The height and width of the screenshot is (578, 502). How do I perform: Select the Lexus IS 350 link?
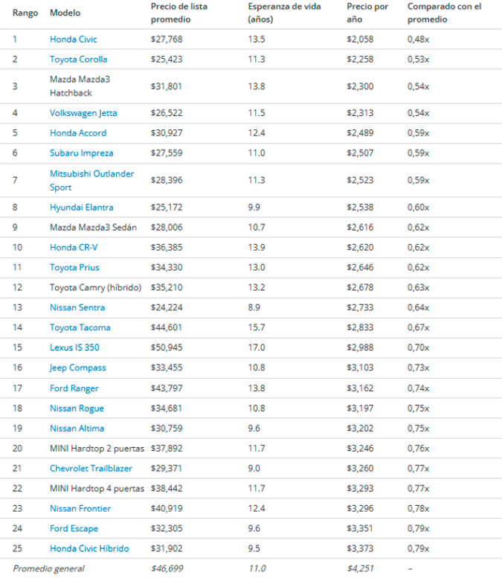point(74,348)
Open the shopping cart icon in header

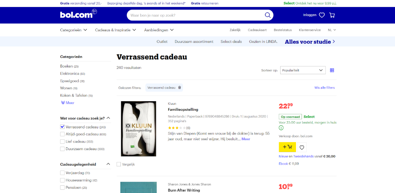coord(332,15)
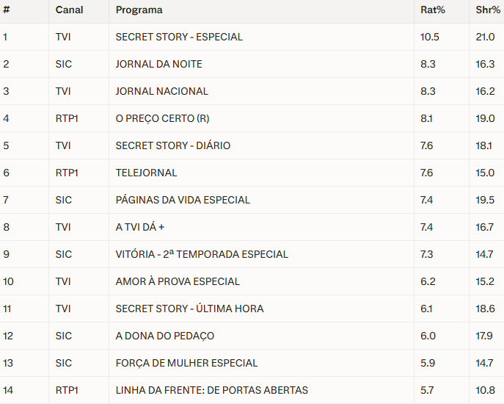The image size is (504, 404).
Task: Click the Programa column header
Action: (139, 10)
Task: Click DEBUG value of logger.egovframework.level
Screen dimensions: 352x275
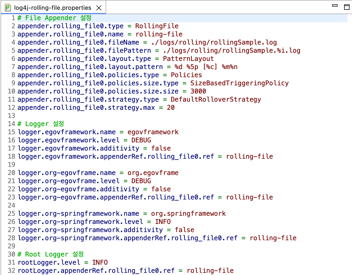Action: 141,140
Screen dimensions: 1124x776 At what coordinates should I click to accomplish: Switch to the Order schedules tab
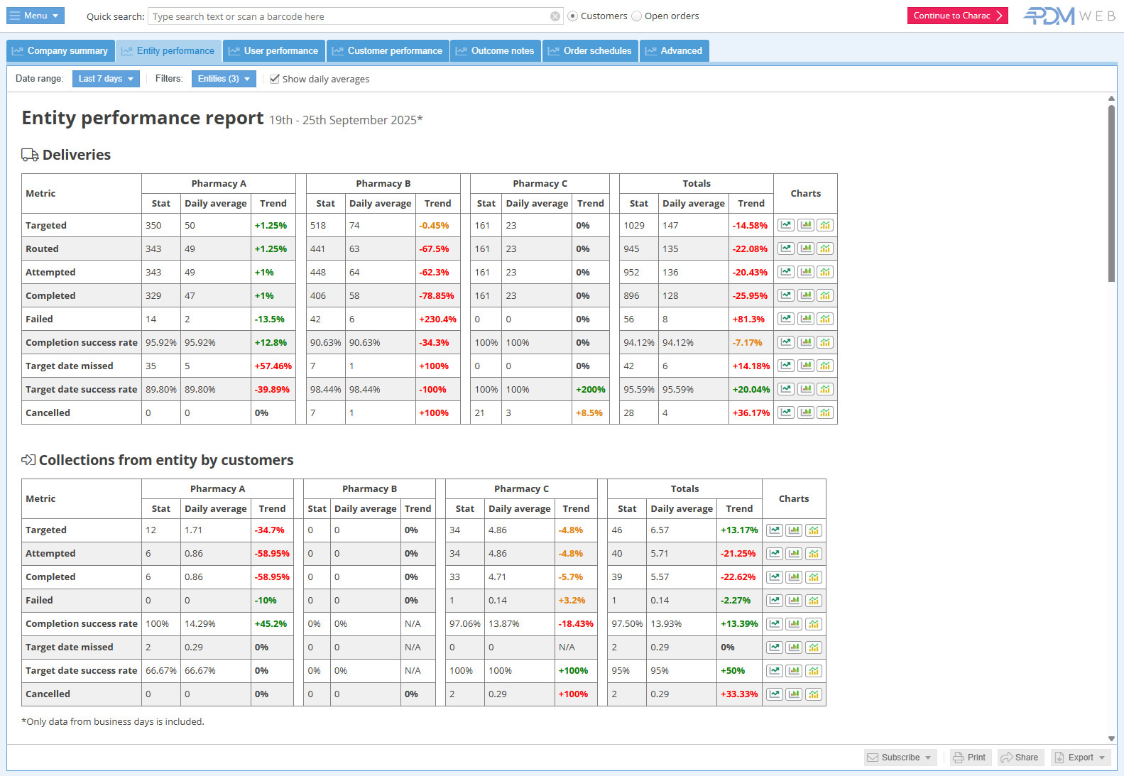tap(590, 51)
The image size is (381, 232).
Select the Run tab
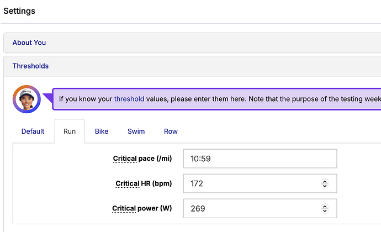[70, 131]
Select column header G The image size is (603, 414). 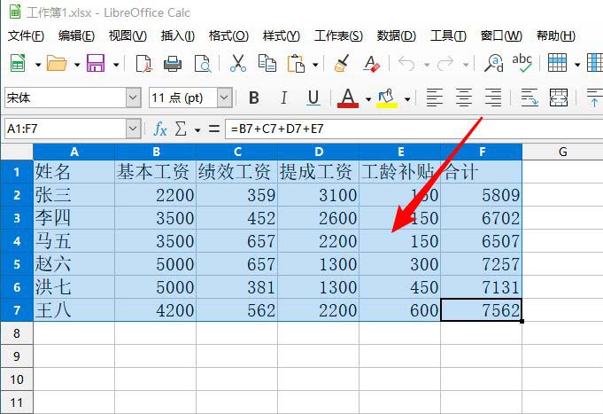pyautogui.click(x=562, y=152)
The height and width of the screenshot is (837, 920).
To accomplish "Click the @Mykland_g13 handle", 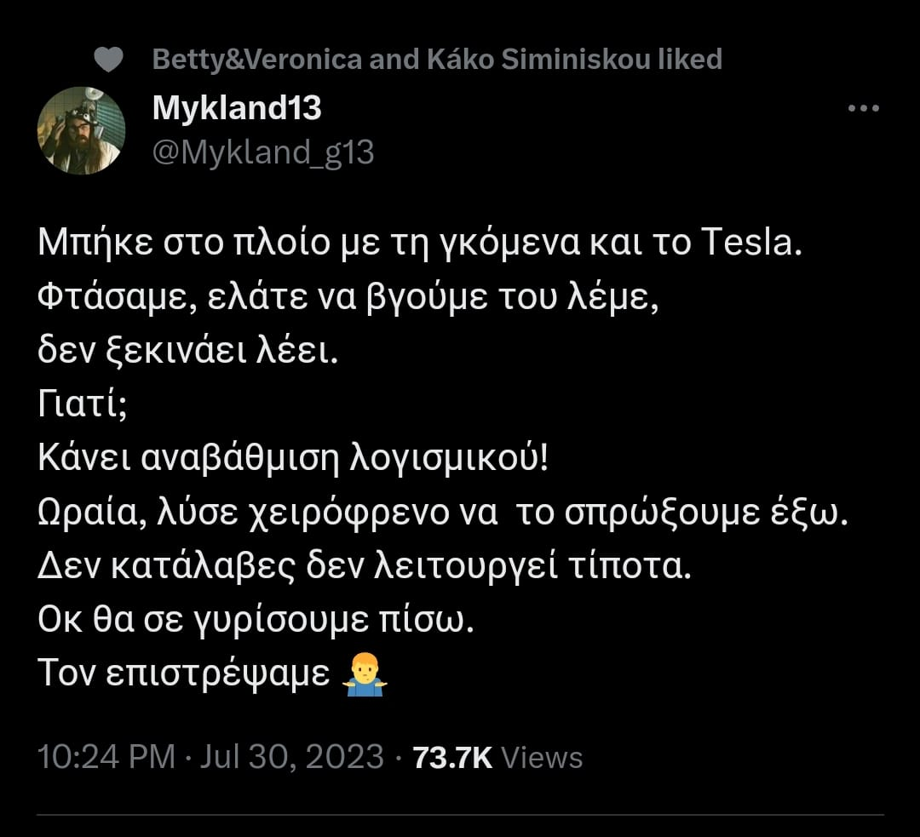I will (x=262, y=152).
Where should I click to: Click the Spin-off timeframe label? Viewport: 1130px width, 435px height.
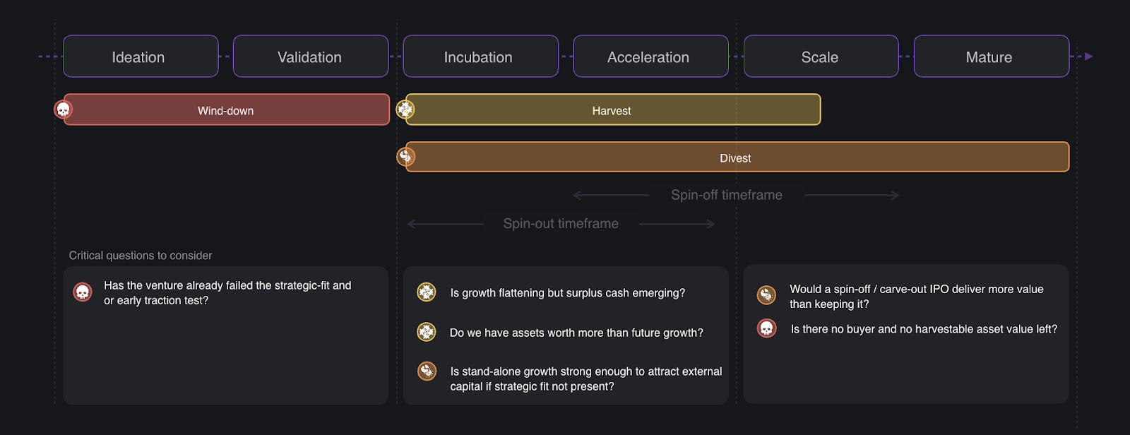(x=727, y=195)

* * *

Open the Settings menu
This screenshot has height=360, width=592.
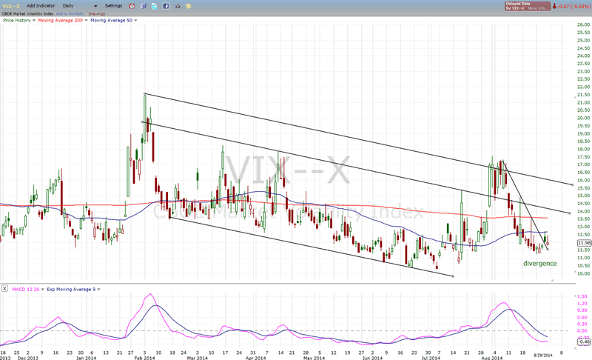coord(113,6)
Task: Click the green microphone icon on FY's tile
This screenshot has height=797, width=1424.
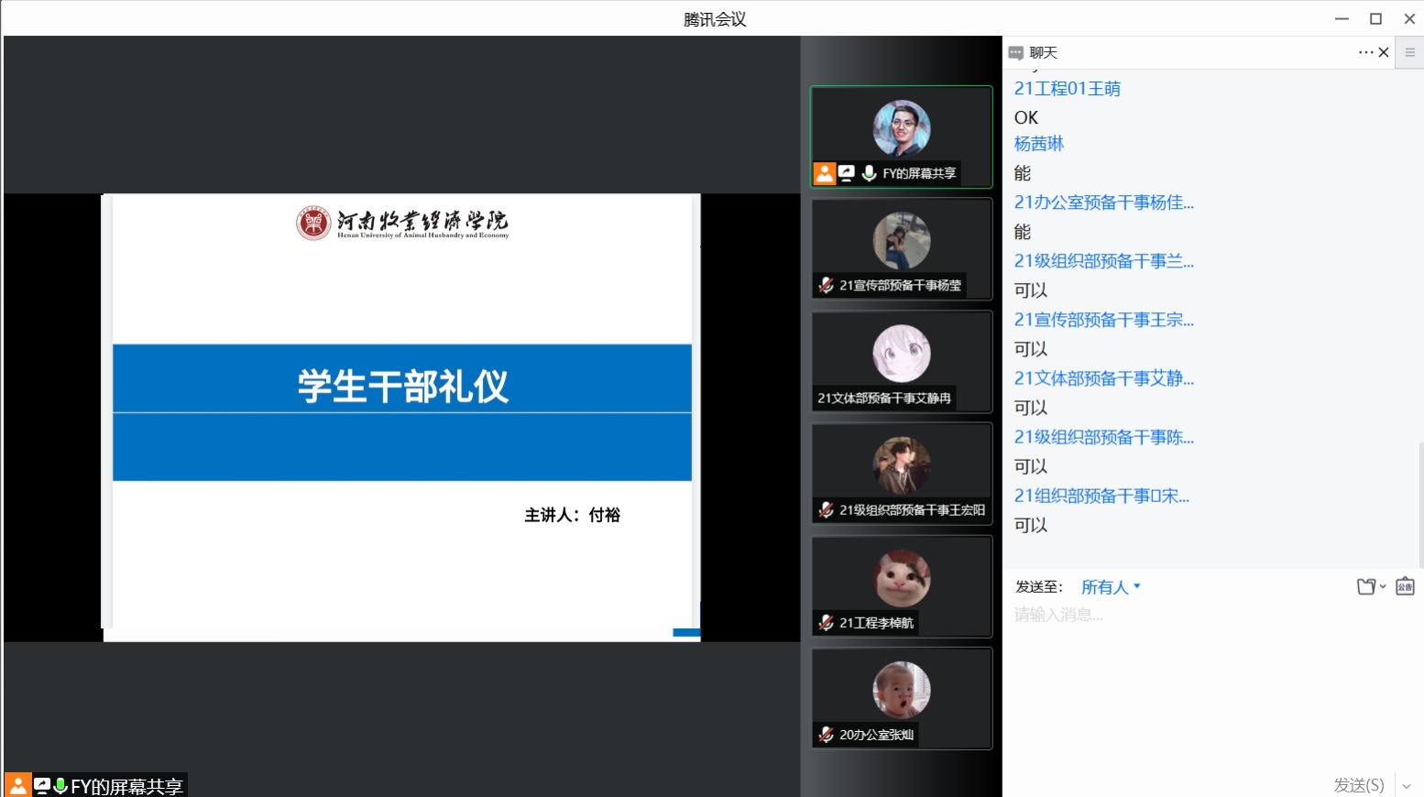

# [Description of the task]
What you return must match, character for character, the lines above from the one with "Open the Settings menu" through the one with "This screenshot has height=797, width=1424.", minus any pictures.

# [Exercise solution]
Open the Settings menu
This screenshot has height=360, width=592.
coord(113,6)
Task: Click the green microphone icon on FY's tile
This screenshot has height=797, width=1424.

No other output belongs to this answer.